All lines from the one containing "Given: Open the soldiers video thumbnail" to the final line of the material should be retyped exactly. Nothing else belongs in the response.

Segment Start: MATERIAL SUPPLIED

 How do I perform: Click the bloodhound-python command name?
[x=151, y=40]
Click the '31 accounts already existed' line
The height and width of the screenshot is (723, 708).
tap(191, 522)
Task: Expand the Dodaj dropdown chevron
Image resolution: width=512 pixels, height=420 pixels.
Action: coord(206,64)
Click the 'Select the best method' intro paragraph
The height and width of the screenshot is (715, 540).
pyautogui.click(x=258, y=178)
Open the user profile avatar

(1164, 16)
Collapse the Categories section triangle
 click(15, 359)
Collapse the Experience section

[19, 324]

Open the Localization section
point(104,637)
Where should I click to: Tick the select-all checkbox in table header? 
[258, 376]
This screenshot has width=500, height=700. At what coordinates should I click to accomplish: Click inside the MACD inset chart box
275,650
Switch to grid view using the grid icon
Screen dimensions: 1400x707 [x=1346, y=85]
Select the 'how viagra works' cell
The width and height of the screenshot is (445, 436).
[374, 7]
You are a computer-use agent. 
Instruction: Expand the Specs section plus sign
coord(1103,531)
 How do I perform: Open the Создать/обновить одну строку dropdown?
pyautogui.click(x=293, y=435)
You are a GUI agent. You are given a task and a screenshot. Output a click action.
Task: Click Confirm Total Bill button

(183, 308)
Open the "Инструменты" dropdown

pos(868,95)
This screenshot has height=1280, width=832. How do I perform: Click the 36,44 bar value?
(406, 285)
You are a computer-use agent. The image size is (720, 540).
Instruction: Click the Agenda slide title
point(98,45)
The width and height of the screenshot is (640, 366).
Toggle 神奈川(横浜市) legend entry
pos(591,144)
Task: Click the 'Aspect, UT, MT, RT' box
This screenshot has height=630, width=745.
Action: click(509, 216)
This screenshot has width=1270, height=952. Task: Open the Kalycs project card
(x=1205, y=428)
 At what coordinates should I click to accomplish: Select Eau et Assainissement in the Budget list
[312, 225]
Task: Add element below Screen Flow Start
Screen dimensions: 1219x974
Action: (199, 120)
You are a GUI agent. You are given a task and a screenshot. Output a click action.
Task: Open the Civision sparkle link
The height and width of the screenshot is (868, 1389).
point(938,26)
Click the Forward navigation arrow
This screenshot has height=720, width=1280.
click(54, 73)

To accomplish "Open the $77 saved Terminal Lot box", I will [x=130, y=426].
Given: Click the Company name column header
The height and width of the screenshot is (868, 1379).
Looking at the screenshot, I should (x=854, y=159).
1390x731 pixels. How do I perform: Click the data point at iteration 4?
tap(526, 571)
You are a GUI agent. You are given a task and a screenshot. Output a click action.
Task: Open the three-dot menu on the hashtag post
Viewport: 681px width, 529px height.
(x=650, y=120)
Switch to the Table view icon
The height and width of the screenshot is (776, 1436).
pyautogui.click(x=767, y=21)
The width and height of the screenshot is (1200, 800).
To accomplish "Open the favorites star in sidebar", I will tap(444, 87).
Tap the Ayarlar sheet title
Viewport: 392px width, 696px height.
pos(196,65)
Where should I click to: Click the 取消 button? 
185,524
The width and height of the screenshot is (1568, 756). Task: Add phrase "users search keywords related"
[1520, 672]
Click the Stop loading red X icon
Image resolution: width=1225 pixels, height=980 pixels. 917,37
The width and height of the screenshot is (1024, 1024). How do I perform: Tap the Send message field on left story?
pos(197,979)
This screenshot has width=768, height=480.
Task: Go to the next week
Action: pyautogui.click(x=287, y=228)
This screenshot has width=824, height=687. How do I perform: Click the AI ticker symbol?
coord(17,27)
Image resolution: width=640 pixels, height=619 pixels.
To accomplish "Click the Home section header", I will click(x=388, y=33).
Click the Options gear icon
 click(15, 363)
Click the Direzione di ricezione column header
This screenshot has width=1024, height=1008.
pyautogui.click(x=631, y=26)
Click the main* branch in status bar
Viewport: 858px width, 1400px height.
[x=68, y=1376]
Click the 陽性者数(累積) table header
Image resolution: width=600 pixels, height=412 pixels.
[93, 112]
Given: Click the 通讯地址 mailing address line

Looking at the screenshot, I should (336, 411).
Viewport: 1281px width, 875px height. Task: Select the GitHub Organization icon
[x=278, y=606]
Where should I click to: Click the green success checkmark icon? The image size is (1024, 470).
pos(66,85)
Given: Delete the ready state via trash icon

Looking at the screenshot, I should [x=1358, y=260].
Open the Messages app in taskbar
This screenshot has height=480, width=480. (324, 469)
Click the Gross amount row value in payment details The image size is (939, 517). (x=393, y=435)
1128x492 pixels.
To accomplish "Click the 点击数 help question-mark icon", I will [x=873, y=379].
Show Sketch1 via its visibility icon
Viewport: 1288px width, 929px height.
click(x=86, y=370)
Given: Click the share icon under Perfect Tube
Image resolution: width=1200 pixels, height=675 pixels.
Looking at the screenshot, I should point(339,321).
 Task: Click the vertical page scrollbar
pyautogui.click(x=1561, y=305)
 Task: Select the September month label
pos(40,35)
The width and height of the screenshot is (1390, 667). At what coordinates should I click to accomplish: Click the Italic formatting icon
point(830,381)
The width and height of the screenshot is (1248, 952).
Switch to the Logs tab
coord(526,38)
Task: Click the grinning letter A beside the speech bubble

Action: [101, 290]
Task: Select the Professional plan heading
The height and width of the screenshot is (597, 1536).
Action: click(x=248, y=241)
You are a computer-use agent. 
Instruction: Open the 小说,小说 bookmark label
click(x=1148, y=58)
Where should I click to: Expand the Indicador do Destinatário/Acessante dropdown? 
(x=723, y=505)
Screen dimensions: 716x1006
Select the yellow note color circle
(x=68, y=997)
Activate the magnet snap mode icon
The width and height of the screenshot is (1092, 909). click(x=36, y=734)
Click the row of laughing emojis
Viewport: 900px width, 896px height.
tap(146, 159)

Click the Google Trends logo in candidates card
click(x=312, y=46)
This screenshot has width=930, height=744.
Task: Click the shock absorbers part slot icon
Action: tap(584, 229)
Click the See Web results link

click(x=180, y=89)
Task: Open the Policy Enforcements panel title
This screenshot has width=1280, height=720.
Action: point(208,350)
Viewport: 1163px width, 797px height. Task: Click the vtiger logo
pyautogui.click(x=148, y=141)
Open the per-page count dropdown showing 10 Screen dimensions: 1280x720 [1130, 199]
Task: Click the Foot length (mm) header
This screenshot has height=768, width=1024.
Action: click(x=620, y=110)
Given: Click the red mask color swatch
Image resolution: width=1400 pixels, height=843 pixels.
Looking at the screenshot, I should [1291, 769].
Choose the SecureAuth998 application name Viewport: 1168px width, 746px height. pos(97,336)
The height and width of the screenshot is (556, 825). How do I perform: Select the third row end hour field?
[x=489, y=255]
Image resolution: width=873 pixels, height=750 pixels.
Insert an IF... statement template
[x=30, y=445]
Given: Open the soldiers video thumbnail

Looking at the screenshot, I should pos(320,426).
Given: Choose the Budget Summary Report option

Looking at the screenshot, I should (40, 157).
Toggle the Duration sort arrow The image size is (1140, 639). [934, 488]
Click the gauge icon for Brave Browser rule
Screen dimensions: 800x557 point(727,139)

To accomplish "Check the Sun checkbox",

Segment End: MATERIAL SUPPLIED

- [RESPONSE]
Given: Open the soldiers video thumbnail

Looking at the screenshot, I should pos(320,426).
Given: Choose the Budget Summary Report option

Looking at the screenshot, I should (40, 157).
Toggle the Duration sort arrow The image size is (1140, 639). [934, 488]
Click the gauge icon for Brave Browser rule
Screen dimensions: 800x557 point(727,139)

To accomplish "Check the Sun checkbox",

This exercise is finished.